Chronische Schmerzen
Patient:innen mit rheumatoider Arthritis leiden unter Schmerzen. Das subjektive Schmerzempfinden ist zu respektieren und hat Einfluss auf die weitere Behandlung: „Schmerz ist das, was der Betroffene über die Schmerzen mitteilt, sie sind vorhanden, wenn der Patient mit Schmerzen sagt, dass er Schmerzen hat“ [1].
Heute ist es das Ziel der Rheumatologie, „Remission oder zumindest eine geringe Krankheitsaktivität“ zu erreichen und bleibende strukturelle Schäden zu vermeiden. Viele unserer älteren bzw. alten Rheumapatient:innen leiden trotz gut beherrschter Entzündungsaktivität unter den Spätfolgen. Ihnen standen noch nicht diese gut wirksamen Medikamente zur Verfügung, und so führen Gelenksdestruktionen, Osteoporose, Operationen, Gelenksersatz usw. zu chronischen Schmerzen oder zu immer wiederkehrenden Schmerzepisode. Begleitend zu einer individuell angepassten medikamentösen Schmerztherapie können komplementäre Pflegemethoden mit Aromaölen und Wickel angewendet werden. Dies hilft oft, die Anzahl erforderlicher Schmerzmittel zu reduzieren.
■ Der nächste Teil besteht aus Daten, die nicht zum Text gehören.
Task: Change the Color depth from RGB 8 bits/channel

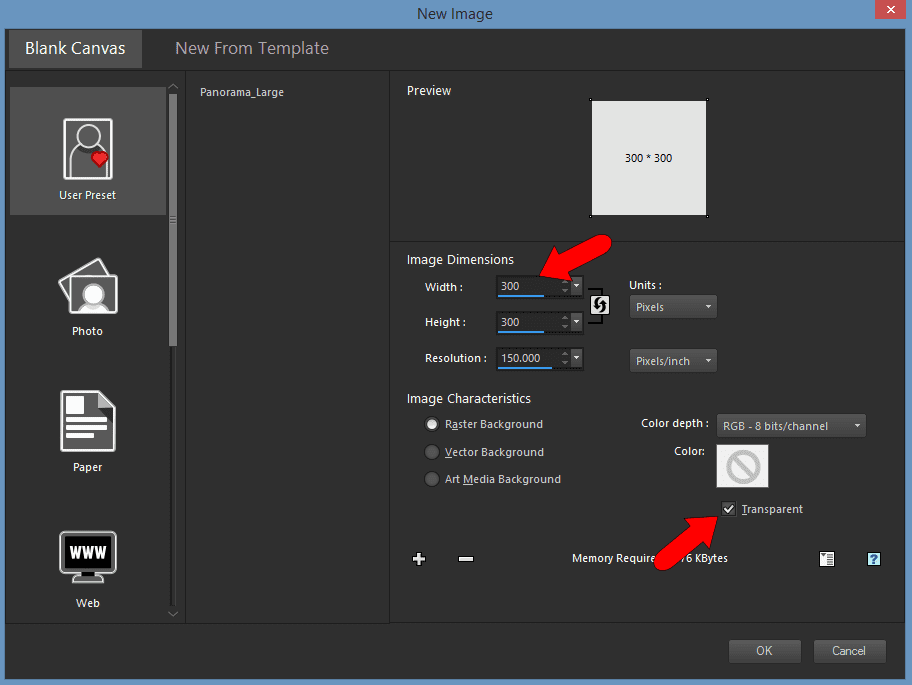Action: [x=790, y=424]
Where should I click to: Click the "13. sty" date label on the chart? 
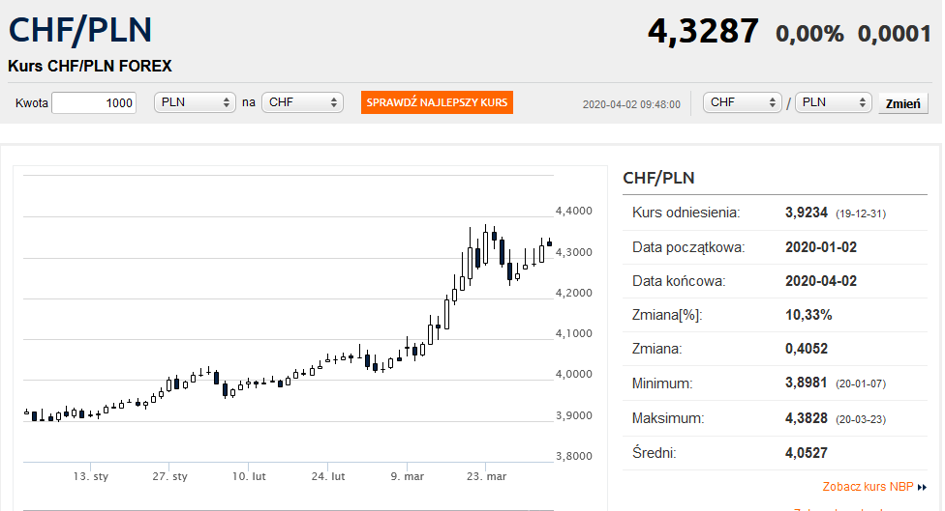click(x=90, y=477)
Vorgehensweise auf unserer Station
Im pflegerischen Erst-Assessment ist ein Tool zur Schmerzerhebung eingerichtet. Patient:innen geben zu Schmerzlokalisation, Schmerzstärke und Schmerzempfinden Auskunft. Erfahrungsberichte der Betroffenen zu schmerzlindernden Maßnahmen und schmerzverstärkenden Faktoren unterstützen uns im weiteren Schmerzmanagement. Aromapflege ist in unserem Haus implementiert und wird während des Gesprächs angeboten. Patient:innen mit rheumatoider Arthritis können durchaus von Einreibungen mit Fertigölmischungen oder Duftanwendungen mit ätherischen Ölen profitieren. Topfenwickel, Coolbag und Wärmekissen stehen ebenfalls zur Verfügung. Die Entscheidung, welche Maßnahme zur Anwendung kommt, wird gemeinsam mit den Patient:innen getroffen, unter Berücksichtigung der Krankheitsaktivität und Ausschluss von Allergien und Unverträglichkeiten.
All die genannten Maßnahmen wirken schmerzlindernd, beeinflussen das Wohlbefinden und sind zu Hause anwendbar.
Rheumapatient:innen sind dankbar um das Fachwissen der Rheumafachassistent:innen. Fragen und Ängste nach dem Ärzt:innen-Gespräch kompetent beantwortet zu wissen, stärken das Vertrauensverhältnis. Rheumafachassistent:innen sind Bindeglied zwischen Ärzt:innen und Patient:innen. Diese spannende, herausfordernde und abwechslungsreiche Tätigkeit macht mir Freude und bereichert meinen Berufsalltag.
Literatur
- McCaffery, Beebe, Latham. Schmerz – Ein Handbuch für die Pflegepraxis. Berlin/Wiesbaden: Ullstein Mosby; 1997.